Généralement, cependant, nous nous sommes déjà fait notre idée avant même que l’autre personne ait fini de parler et nous n’écoutons pas vraiment ce qu’elle nous dit. Seulement rarement, nous nous laissons nous-mêmes surprendre par ce qui se présente à nous dans le monde. Car nous avons vu tout cela tant de fois ; maintenant nous savons à quoi ressemble le monde. Un mode de perception réceptif, cependant, permet soudain aux choses quotidiennes de se présenter à nous de manière nouvelle et rafraîchissante. C’est le début du retour de la lumière ! Lorsque nous attendons, calme et réceptif, que la lumière puisse pénétrer dans l’obscurité de notre conscience éveillée, alors le moment du Noël intérieur est arrivé. L’être humain extérieur vit principalement de la tête ; d’où le flux incessant des pensées qui nous entraîne constamment. De l’autre côté, dans la tradition de la Rose-Croix, le cœur prend la place centrale, souvent symbolisée par la rose. Le cœur sera ouvert. Le cœur s’ouvrira dans la mesure où nous apprendrons à quitter nos vies avec attention.

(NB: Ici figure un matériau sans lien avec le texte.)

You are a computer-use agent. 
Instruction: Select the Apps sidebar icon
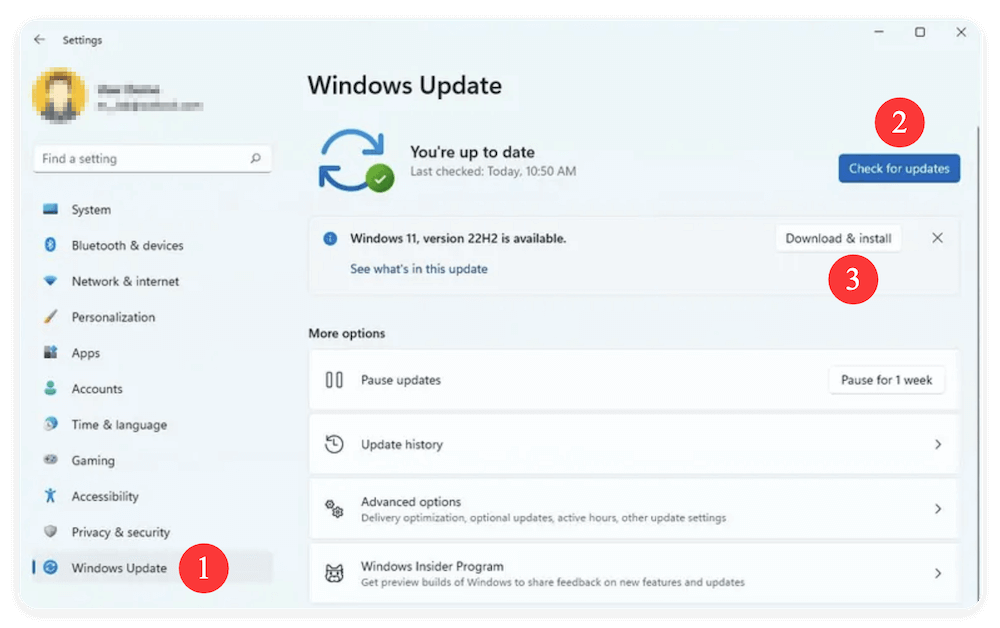[52, 353]
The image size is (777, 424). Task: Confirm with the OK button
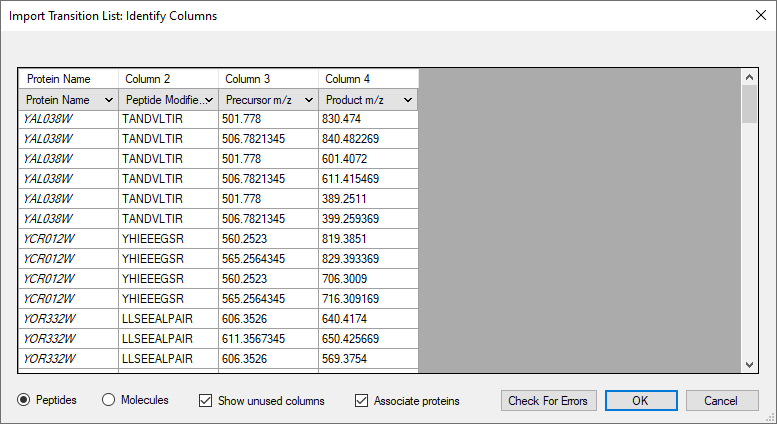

Comme le dit Angelus Silesius :
Ce cœur reçoit la rosée de Dieu et tout ce qui l’accompagne lorsqu’il s’élargit vers lui comme le fait une rose qui s’ouvre.

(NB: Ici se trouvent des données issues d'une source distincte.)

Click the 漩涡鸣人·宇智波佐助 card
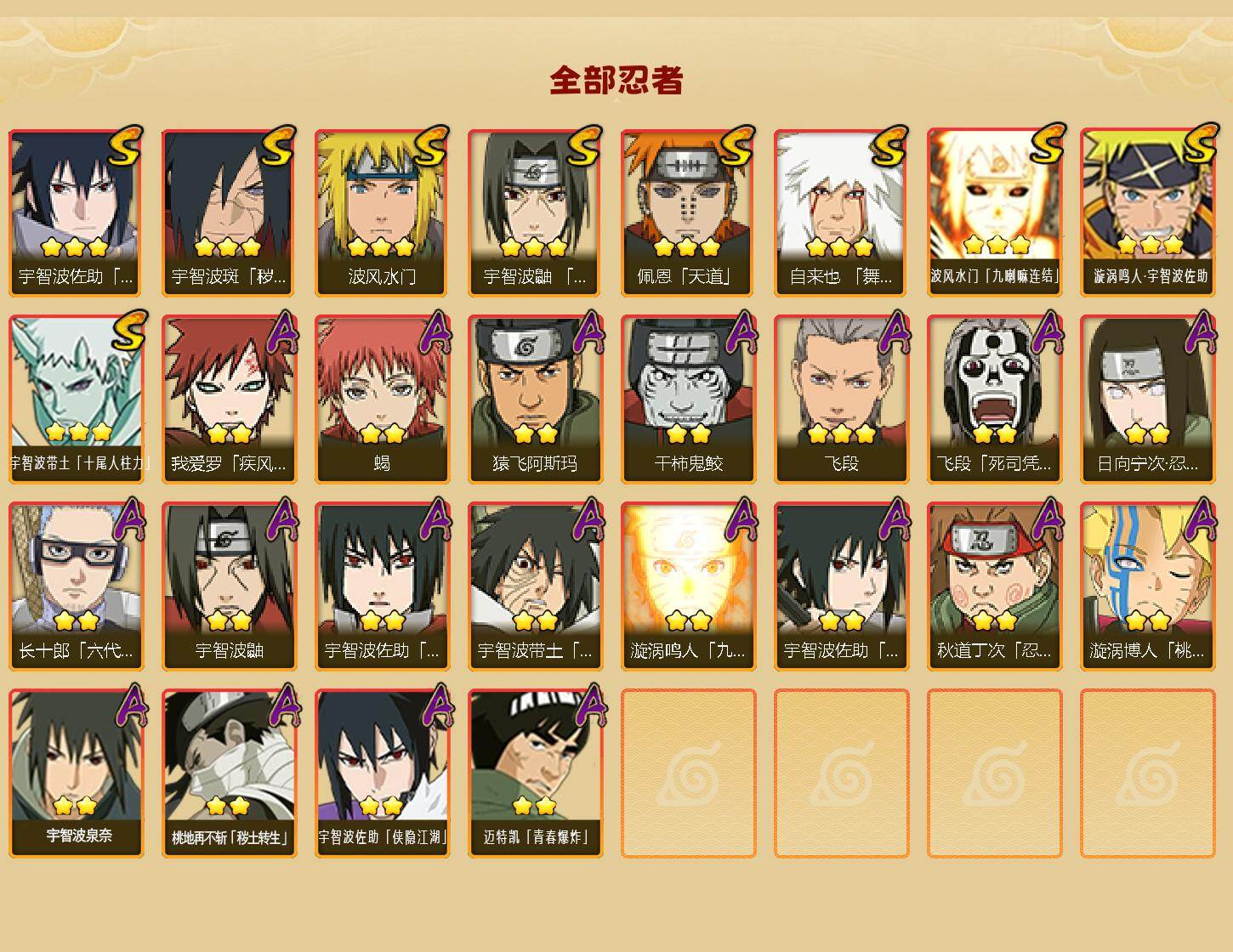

La rosée est un symbole alchimique. Lorsque la rosée descend du ciel sur l’homme extérieur qui est mort, alors la résurrection prend place : l’âme – le fils de Dieu – sort de l’enveloppe terrestre de l’homme extérieur. En effet ce processus signifie que l’homme extérieur doit mourir. Si nous ne parlons plus et n’agissons plus de notre propre volonté et désir, mais au lieu de cela, devenons attentifs et réceptifs à l’âme, alors l’homme extérieur commence réellement à mourir. Sans ce processus de mort, sans l’obscurité qui précède la naissance de la lumière, la naissance de l’homme ne peut pas prendre place :
S’il doit vivre en vous, Dieu doit d’abord mourir lui-même. Comment sans la mort, hériteriez-vous de sa propre vie ?

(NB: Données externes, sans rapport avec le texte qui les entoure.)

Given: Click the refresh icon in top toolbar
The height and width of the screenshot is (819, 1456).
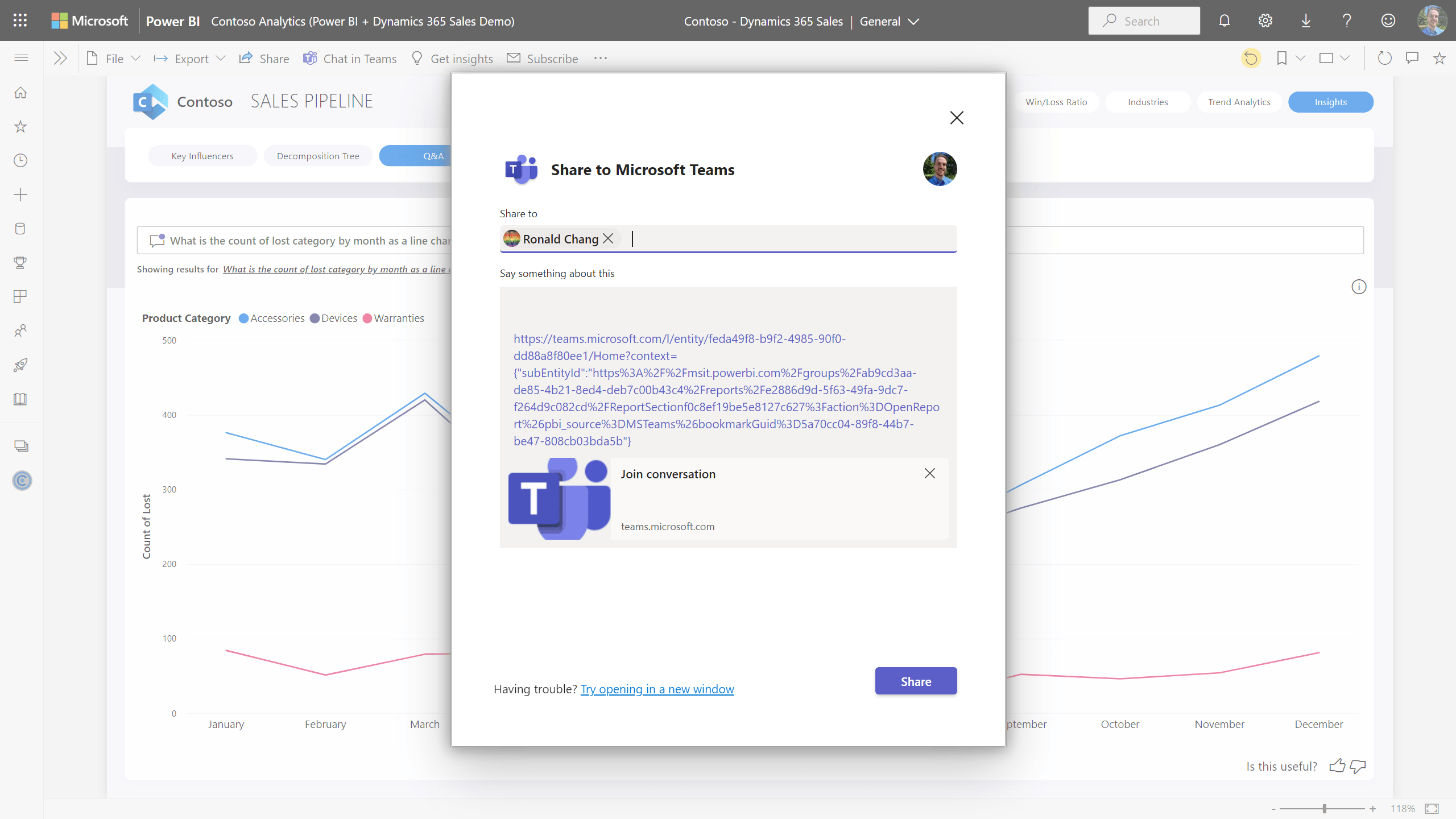Looking at the screenshot, I should (1384, 58).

Sans cette naissance, notre vie, en tant qu’être humain extérieur, est stérile. L’homme extérieur est poussière et retournera à la poussière. Cette « poussière » ne se réfère pas seulement au corps physique, mais à notre personnalité entière, à tout ce à quoi nous nous identifions habituellement. Nous devrions apprendre à laisser aller tout cela car
le Christ pourrait naître mille fois à Bethléem, mais s’il n’est pas né en nous-même, notre âme sera désespérée.
Cela résonne en nous, c’est sérieux. Mais le retour annuel de la lumière que nous célébrons à Noël nous rappelle toujours à nouveau que la lumière peut naître en nous. Le retour annuel – et quotidien – de la lumière extérieure, nourrit notre espoir et notre confiance dans le miracle que la naissance peut également prendre place en nous.